# TEXT SECTION
Terminal — Run the script
chmod +x setup-agents.sh
./setup-agents.sh

# Then check the result
openclaw agents list

The script creates directories, registers all agents, and restarts the gateway in one step. You still need to write SOUL.md for each agent before running it — the script does not create SOUL.md files automatically.

Removing Agents and Re-Registering

Removing a registered agent with openclaw agents remove deletes the registry entry but leaves workspace files intact. Your SOUL.md, MEMORY.md, and any other files remain on disk. Use remove when you need to rename an agent, move its workspace, or permanently retire it.

Terminal
# Remove an agent from the registry (does NOT delete files)
openclaw agents remove seo-analyst

# Confirm it is gone
openclaw agents list

# Re-register with a new name or path
openclaw agents add seo-expert   --workspace ./agents/seo-analyst   --non-interactive

# Restart to apply changes
openclaw gateway restart

If you want to permanently delete an agent, remove the registry entry first, then delete the workspace directory:

Terminal — Permanently delete an agent
# Step 1: Remove from registry
openclaw agents remove old-agent

# Step 2: Delete workspace files
rm -rf agents/old-agent

# Step 3: Restart gateway
openclaw gateway restart

Common Errors and Exact Fixes

These are the errors you will encounter most often with openclaw agents add, with the exact commands to fix each one.

Error: "Agent name already registered"

An agent with this name already exists in the registry. You cannot have two agents with the same name.

# Remove the existing registration first
openclaw agents remove seo-analyst

# Then re-add with the correct path
openclaw agents add seo-analyst   --workspace ./agents/seo-analyst   --non-interactive

Error: "Workspace path does not exist"

The path you passed to --workspace does not exist on disk.

# Create the directory first
mkdir -p agents/seo-analyst

# Then add the agent
openclaw agents add seo-analyst   --workspace ./agents/seo-analyst   --non-interactive

Error: "SOUL.md not found in workspace"

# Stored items
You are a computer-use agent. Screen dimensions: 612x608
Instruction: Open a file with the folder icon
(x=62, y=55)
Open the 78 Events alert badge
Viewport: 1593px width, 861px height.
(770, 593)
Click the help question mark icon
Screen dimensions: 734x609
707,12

# ACTIVITIES
A: List every error message that the text on openclaw agents gives a heading to.
B: Quote the text on openclaw agents between "# Step 2: Delete" and "fix each one.", inclusive.
The rows play no part in this work.

# SOLUTIONS TO EACH TASK
A:
"Agent name already registered"
"Workspace path does not exist"
"SOUL.md not found in workspace"

B:
# Step 2: Delete workspace files
rm -rf agents/old-agent

# Step 3: Restart gateway
openclaw gateway restart

Common Errors and Exact Fixes

These are the errors you will encounter most often with openclaw agents add, with the exact commands to fix each one.